With a Defined Benefit account, your retirement benefit is calculated by multiplying a number which reflects both your years of service and your contribution rate (your multiple) with your final salary. Simply, the longer you work and the higher the rate you contribute, the bigger the number that’s multiplied by your final salary.

This means your Defined Benefit isn’t impacted by market movements – so if the market crashes you still get the same ‘defined’ amount.

Below is more information about how the multiple works.

At retirement, or when you leave the Defined Benefit account, your benefit is calculated as your multiple times your final salary.
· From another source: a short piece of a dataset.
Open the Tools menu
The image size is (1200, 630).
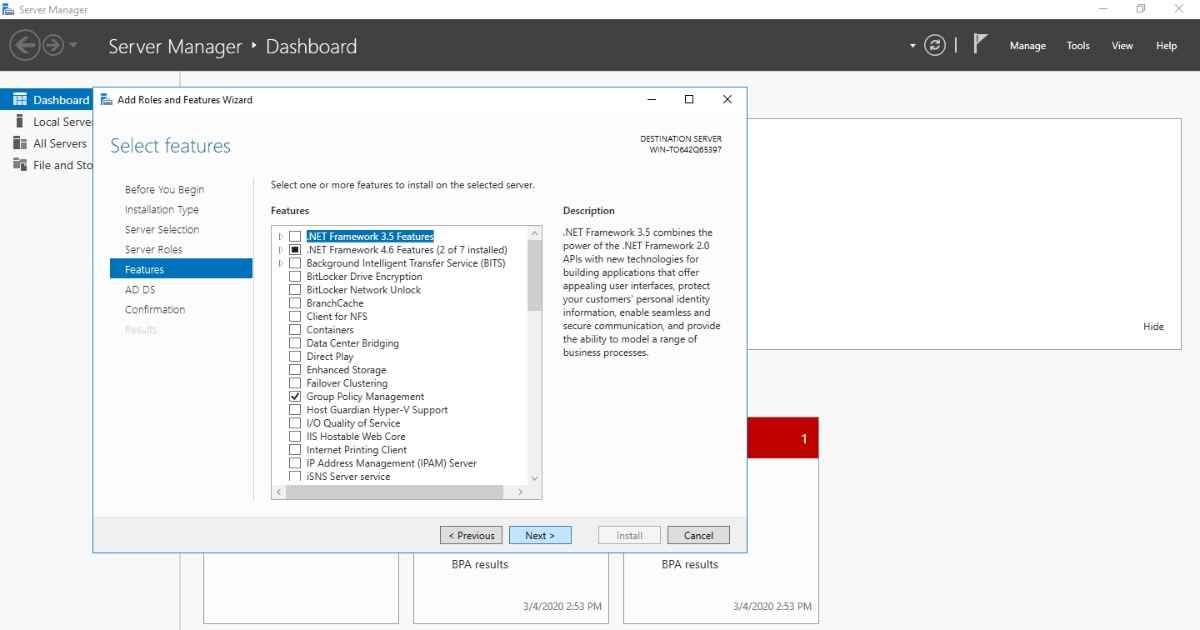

To see the latest estimate of how much you’ll get, or a projection of how much you may get when you retire, log in to Member Online.
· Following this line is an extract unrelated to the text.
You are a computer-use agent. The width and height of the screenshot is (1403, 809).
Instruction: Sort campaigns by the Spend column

DB calculation DB calculation DB calculation

Each year your multiple grows in relation to the amount you contribute and work. By default, your multiple increases by 0.21 each year, where 0.21 reflects 21% of your final salary.

For example, after 10 years contributing at the default rate your multiple will be 2.1, which means you’ll get 2.1 times your final salary.

Defined benefit example Defined benefit example Defined benefit example

Each financial year your employer reports your salary for superannuation purposes to us, which is what we use to calculate your benefit. This is your permanent full-time salary as at 1 July including allowances that have been approved by the Queensland Government (shift allowances, weekend penalties and locality allowances aren’t included). If you’re working in higher duties, the higher salary is only reported to us as your 1 July salary if you’ve been acting in the higher role continuously for at least the 12 months preceding that 1 July. This also applies when you’re seconded to another government department to act in a higher paid role.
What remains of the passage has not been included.